I let the cluster compact all the tablets down. It settled around 4 files per tablet and stopped compacting. I started doing random lookups and at first these took around 400ms. After running for a while, all of the file indexes were loaded in cache. When the indexes were in cache lookups started taking around 125ms. I configured an accumulo-ohc 24G data cache which seemed to hold around 13% of the data on each node. After this data cache was full lookups took around 100ms.
Checked total size in AWS web API before clearing bucket and it said 3.2TB
One interesting thing about this test was that only a small HDFS was needed. For this test each node on had 300G of NVMe SSD ephemeral storage and this was used for HDFS. Only needed enough space in HDFS to keep 6 or 7 1GB write ahead logs per tserver.
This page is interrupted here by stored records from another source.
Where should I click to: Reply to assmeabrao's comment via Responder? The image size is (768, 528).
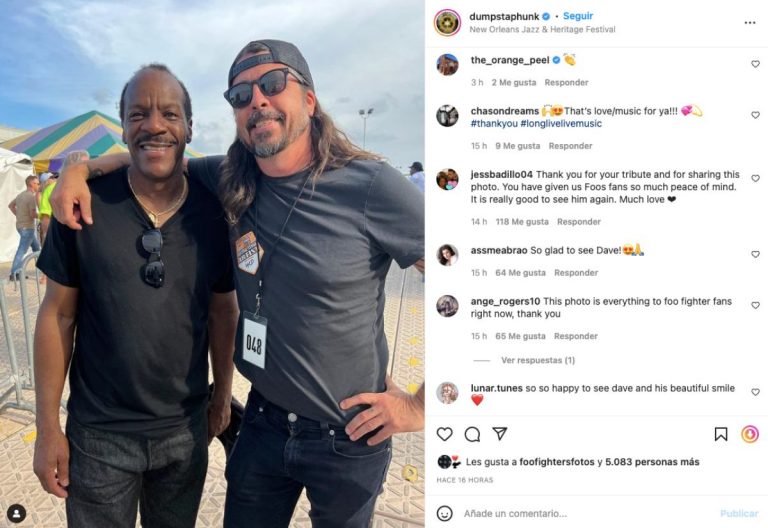point(576,273)
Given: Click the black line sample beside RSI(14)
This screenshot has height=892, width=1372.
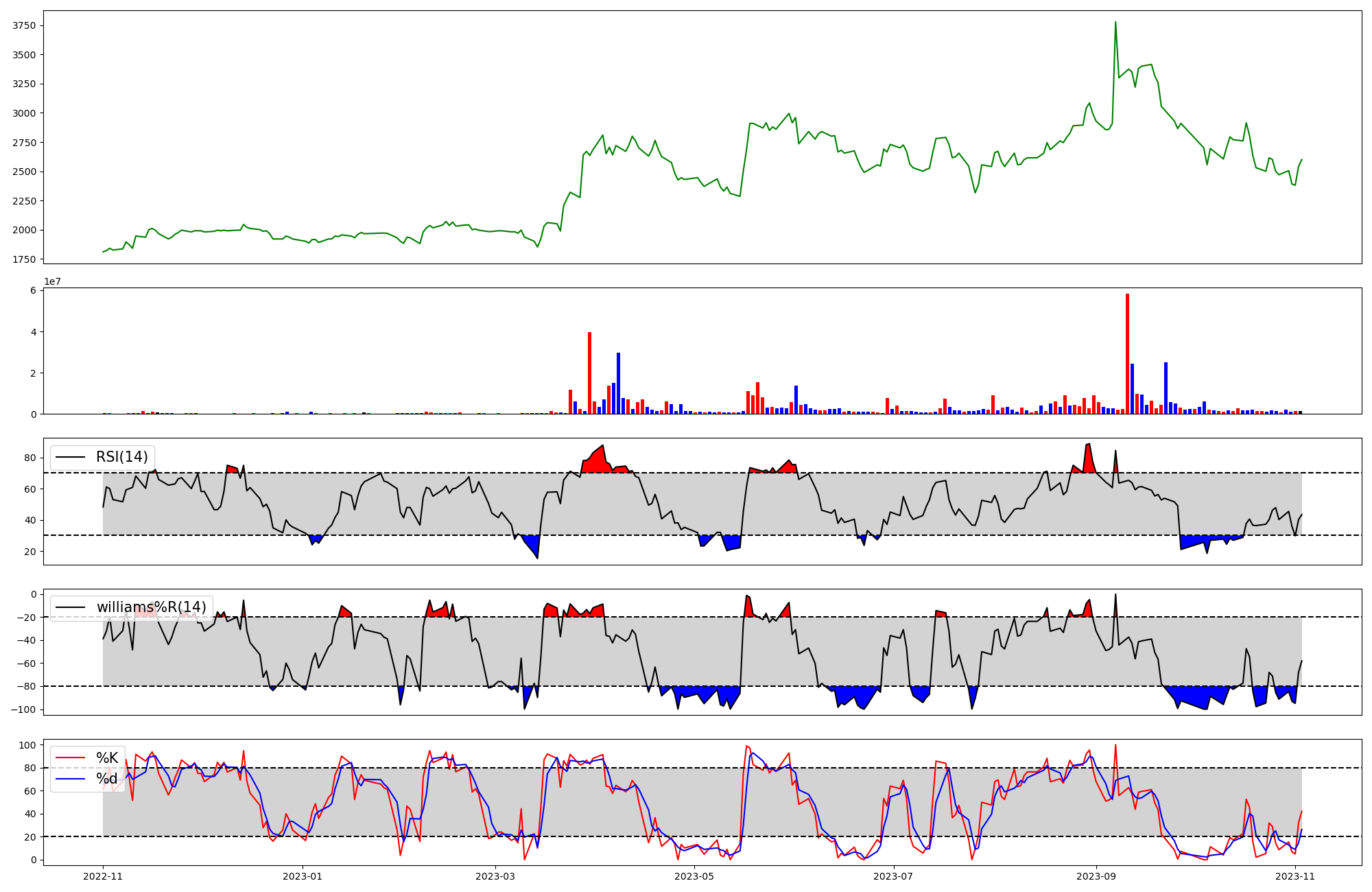Looking at the screenshot, I should 71,457.
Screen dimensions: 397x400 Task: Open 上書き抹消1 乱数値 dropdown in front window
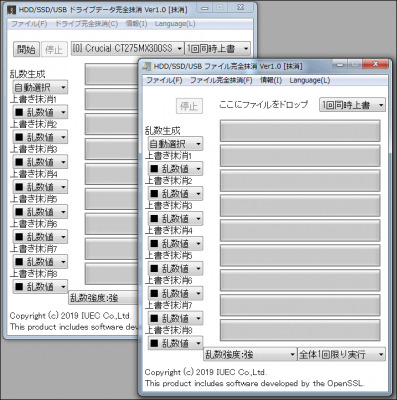pos(175,169)
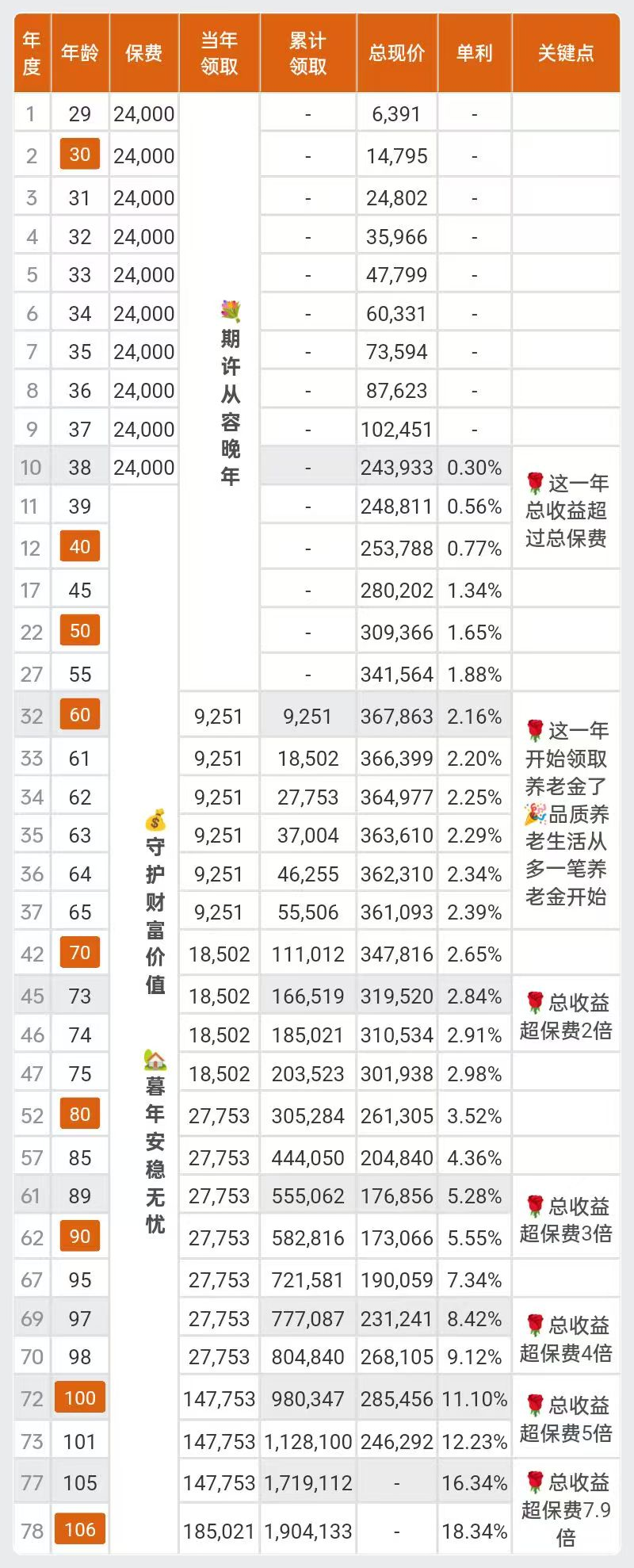This screenshot has height=1568, width=634.
Task: Click the 18.34% interest rate cell
Action: coord(474,1532)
I strongly suspect having the write ahead logs on SSD made the writes faster.
The only drawback of the small amount of local space on each node is that I was not able to run the continuous ingest verifcation map reduce job. The continous ingest test write linked list. The verification map reduce job looks for holes in the linked list which would indicate data loss. Since the files were in S3 I could have cloned+offlined the table and stood up another cluster to run a M/R verifcation job against the offline clone. This would have read the files directly from S3. Unfortunately I did not have time to try that.
While setting this test up to use ephemeral storage for HDFS, I wondered if EBS could be used for HDFS? And if so would it be safe to have less HDFS replicas when using EBS?